I'm rising in about 5 hours and 45 minutes to shower and get everything else packed up. I'm weighing my luggage every few minutes, it seems like, and I just know I'm going to get to the airport and they're either going to be too heavy or they're going to have five pounds of free room and I'm going to say "WHY ME?! WHY!?" After packing, I'm packing up the car, taking a last-minute trip to the donation center, the bank to withdrawal a ridiculous amount of cash, and off to the airport for my 11:15 a.m. flight to New York City.
If anyone desires a meetup in the Five Towns for dinner Sunday night, let me know. My flight gets into LaGuardia at 5 p.m. and I figure I'll be at my hotel by 6:30 or 7 p.m. Then? Rest. Relaxation ... and ... I'll probably end up doing a lot of work actually. Monday I have to be at JFK by 3 p.m. for my 7 p.m. Nefesh b'Nefesh flight to Israel.

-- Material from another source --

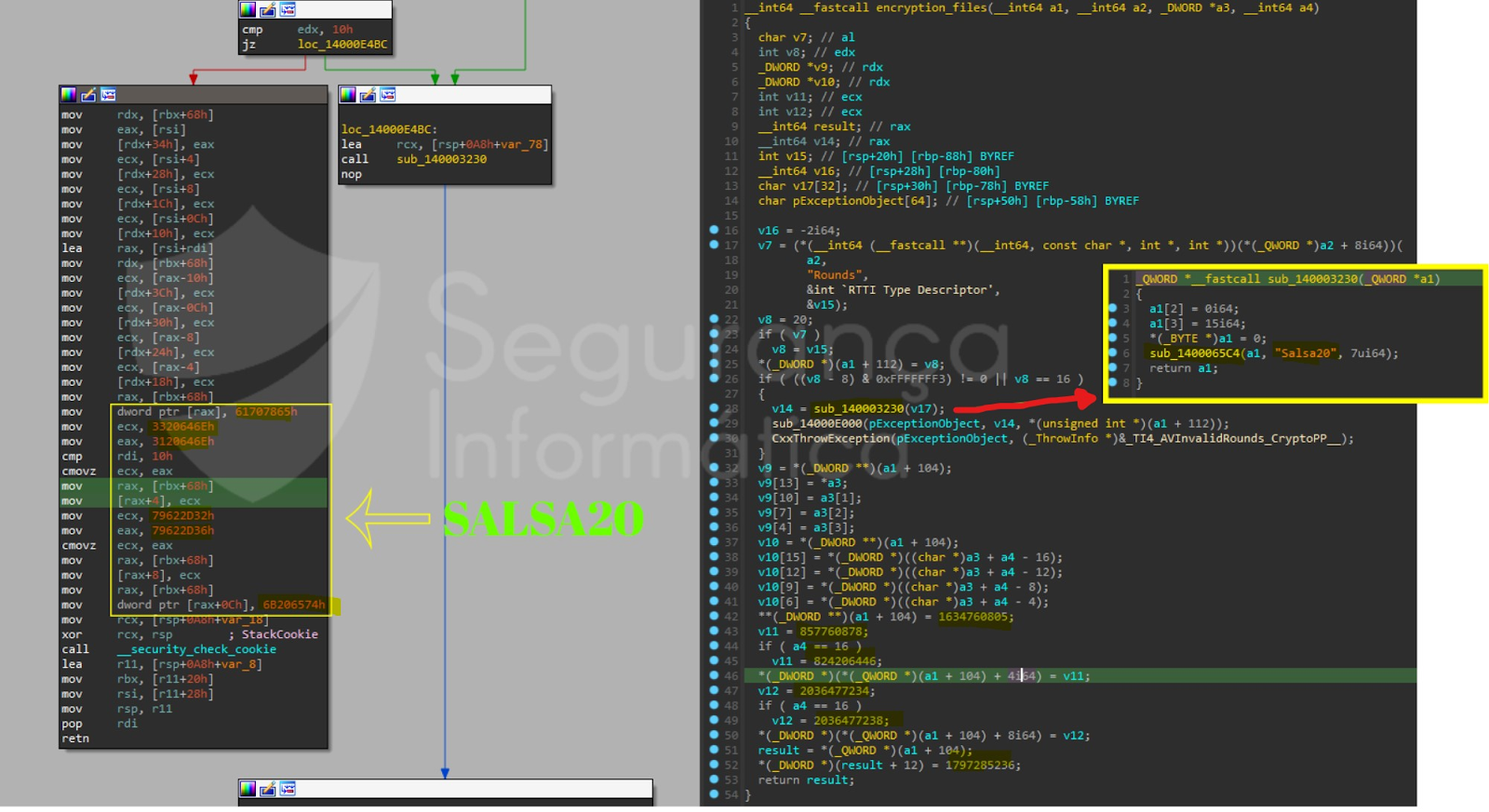Toggle the breakpoint dot on pseudocode line 28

This is aliyah folks. When you're a young, single person, you pack your life into three, 50-pound suitcases plus a carry on plus a personal item. The funny thing is that it doesn't feel weird to me. At work on Friday everyone said I seemed inordinately calm. For me, it's like I'm moving to a new city -- something I've done so very many times before. Packing up a bunch of suitcases and schlepping them across a country is what I do, so an ocean seems no different to me. The only difference is that I'm not the one driving the car doing the schlepping -- I'm on a plane, my luggage is packed tightly away, and I'm at the whim of the weather, some pilots, and time.

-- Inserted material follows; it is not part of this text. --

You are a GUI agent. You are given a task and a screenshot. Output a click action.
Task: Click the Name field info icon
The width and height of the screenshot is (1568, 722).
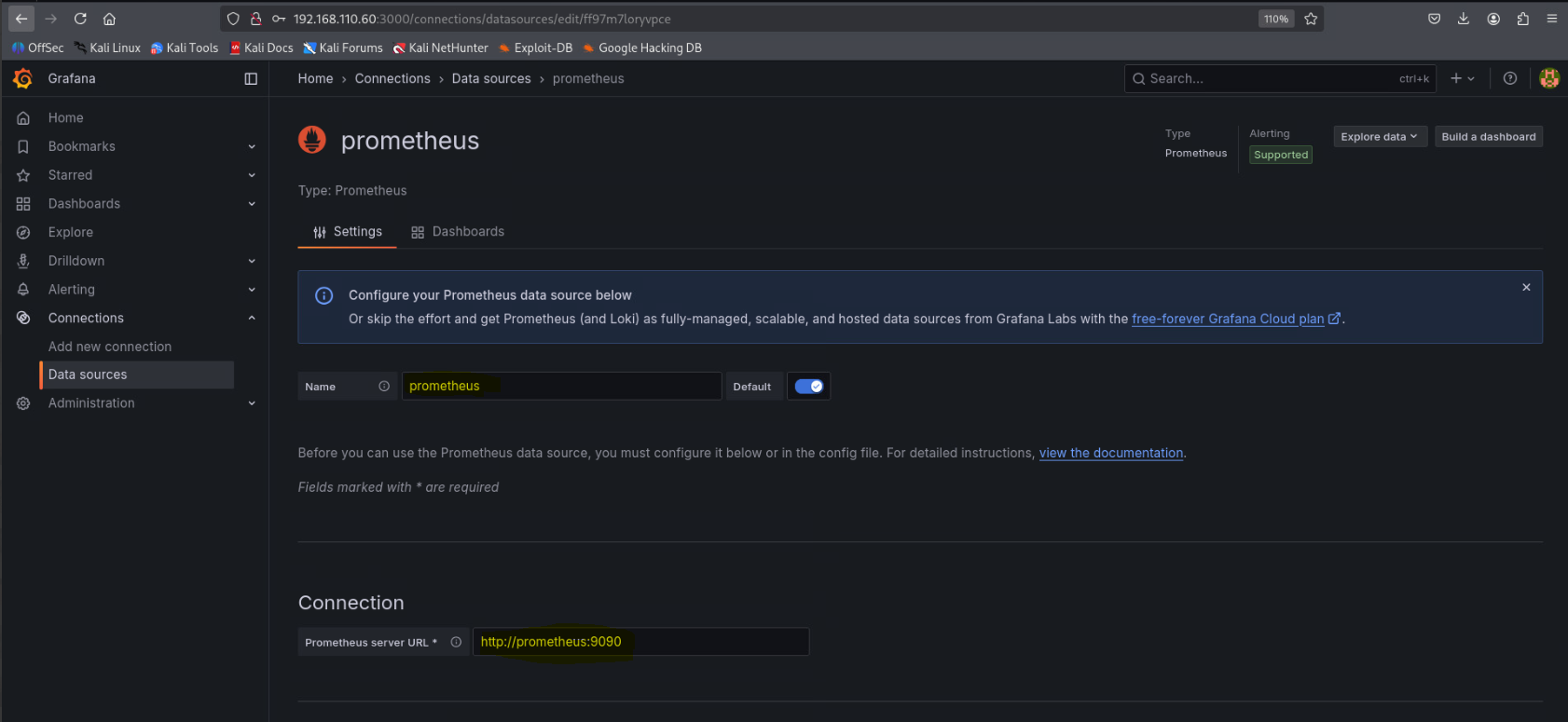384,387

It's adventure for me. Grabbing life by the reins and really owning it. It's taking the land -- Eretz Yisrael -- and possessing it. HaShem commanded me -- all of Israel -- to do this. So it doesn't feel strange, it just feels more right than all of the other attempts I've made at moving and possessing the space I inhabit. This time, it's real. This time? It's for keeps. This time, HaShem is fully with me. I finally listened, as we're commanded so many times in the Torah to do so. Shema, it says. Listen.
Not once in the Torah does HaShem demand that we obey Him. HaShem asks us merely to listen. To absorb. To take in. To internalize. And only then do we act, because we want to be an active participant in this world, in this creation, in Am Yisrael.
"Be silent, Israel, and listen! You have now become the people of the LORD your God. Listen to the LORD your God and follow His commands and decrees that I give you today" (Deut. 27:9-10).It's taken me several years of listening to finally act. And now that I am? The listening, the choice, the action -- it's like feeling my skin for the first time. It's a part of me.